The catalogue introduction is the work of another judge, one Richard Davey, an art critic who is also a priest. Suffice to say what he has written will be incomprehensible to his parishioners, if he has any left. As far as State Art is concerned priests make perfect critics. They already believe a pile of fantastical tripe so it’s no real sweat to convince themselves – by using the religious blind faith State Art always demands of its adherents – that incompetent daubing irrelevant to everything except itself is highly significant. The winner’s work is described by Davey in that phrase beloved of desperate State Art hacks – “deceptively simple”. That one always makes me laugh. Believe me there is nothing deceptive about this picture. There are no hidden depths, veiled revelations or secret corners. Pure and simple it is simple. What you see is all there is. There is nothing of life here. It was born quite dead.

Artists have been hand-picked for their credulity in having fallen for the irrelevant precepts of an incompetent art education. Surely a good artist is by definition someone who communicates, not just to three others in the know but to everyone. They should consider it their duty to be involving, otherwise what’s the point? These painters don’t seem to realise that they’ve been thoroughly cheated by charlatans.

Being part of the Establishment, State Art has taught and encouraged those in its seminaries to surrender the right to be important and to make lasting work. This disgraceful orthodoxy has condemned its painters to be fashionable for seconds but irrelevant in perpetuity. Fine art ‘university’ education is the most outrageous  failure, but it is a disaster we seem incapable of escaping.

For what it’s worth the thoughtful pictures are Steph Goodger’s crude efforts based on famous 1871 photographs of Parisian communards ranged in tiers of coffins, a subject with obvious modern echoes; a decent enough account by Mandy Payne of a concrete landing on a grim housing estate; and a Polaroid-size monochrome by Nicholas Middleton showing a group of people staring into a tunnel used as a fly-tipping site. These works all committed the sin of having a subject other than what happens if you subject paint to this, that or the other means of application.
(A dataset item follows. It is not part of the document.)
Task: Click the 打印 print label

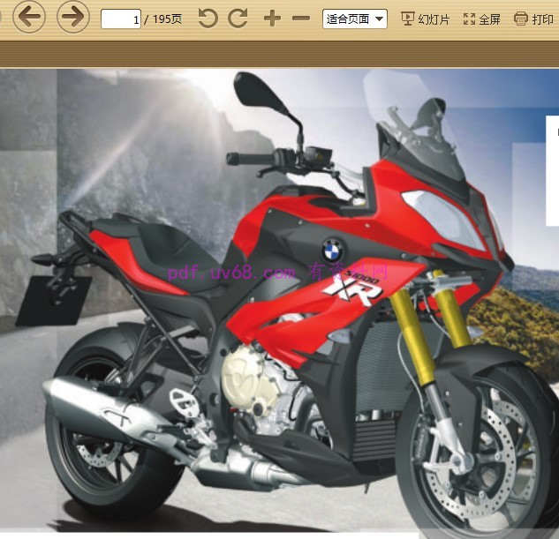Action: pos(542,19)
They weren’t great paintings but their authors were at least making some effort to refer to life.

I’m the sort of non-academic simpleton dismissed as unsophisticated and disadvantaged by those who select and show this sort of stuff. They tell me that I’m not looking hard enough or often enough, and that I’m not ‘poetic’ or ‘sympathetic’. In truth my failing is to like pictures that are beautifully painted and which move me about failings and fragilities,  love, tenderness and fear, death too, and which open my eyes and senses to things I haven’t seen or felt. Why should anyone give a toss about how paint behaves under this or that condition, any more than if a great writer uses two, three or all eight fingers to type with? Such matters are an impertinence. We’ve now had more than a generation of this stagnation and it’s become boring beyond endurance.
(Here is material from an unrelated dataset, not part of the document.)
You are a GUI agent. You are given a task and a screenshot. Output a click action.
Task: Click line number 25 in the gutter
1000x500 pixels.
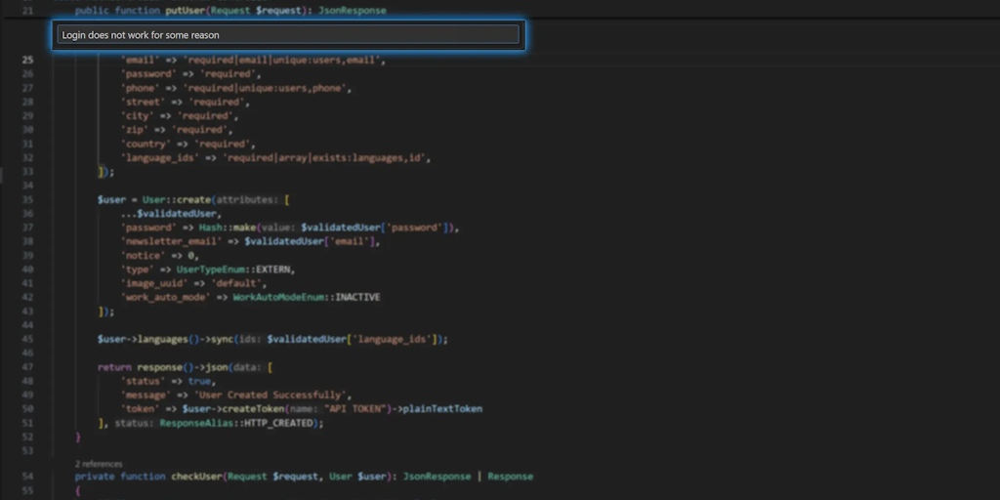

The John Moores is what you get if you don’t teach people to look beyond themselves and the insularity of Serota’s frightened and petrified art world. It’s also what you get if you allow an important prize to be kidnapped by an intolerant doctrine like State Art.
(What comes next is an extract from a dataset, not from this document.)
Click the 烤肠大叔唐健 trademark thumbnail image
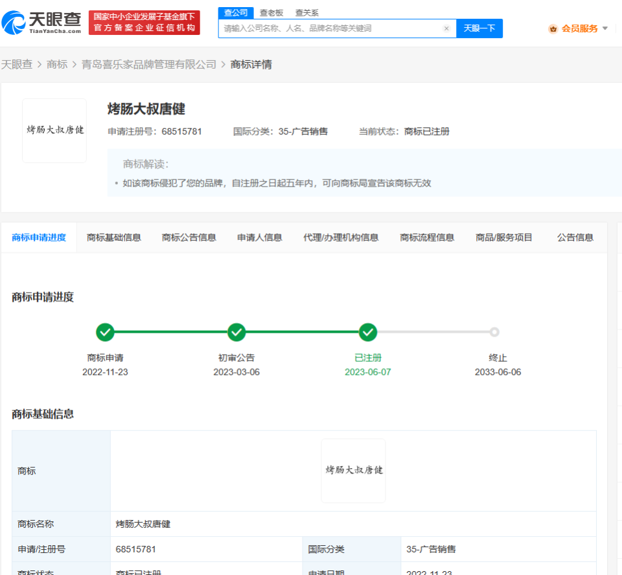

May I suggest that in 2018 the prejudging of the John Moores be conducted exclusively online by a programme which automatically eliminates entrants using any of the following words; ‘exploring’, ‘exploiting’, ‘challenging’, ‘testing’, ‘examining’, experimenting’ – and especially if these precede ‘notions’, ‘practices’, ‘aspects’ or ‘theories’. No accomplished artist ever used any of these descriptions because genuine artistic intelligence precludes such nonsense.An extraordinary paradox in recent art, including the paintings featured in the current John Moores, is that the Left staunchly defends allegedly ‘progressive’ artists who paint nothing comprehensible or recognisable. As art has travelled further away from appreciation by the masses (a phenomenon first noticed by a troubled William Coldstream in the mid-1930s), so the Left has supported more avidly art’s increased exclusiveness. Don’t you find that odd?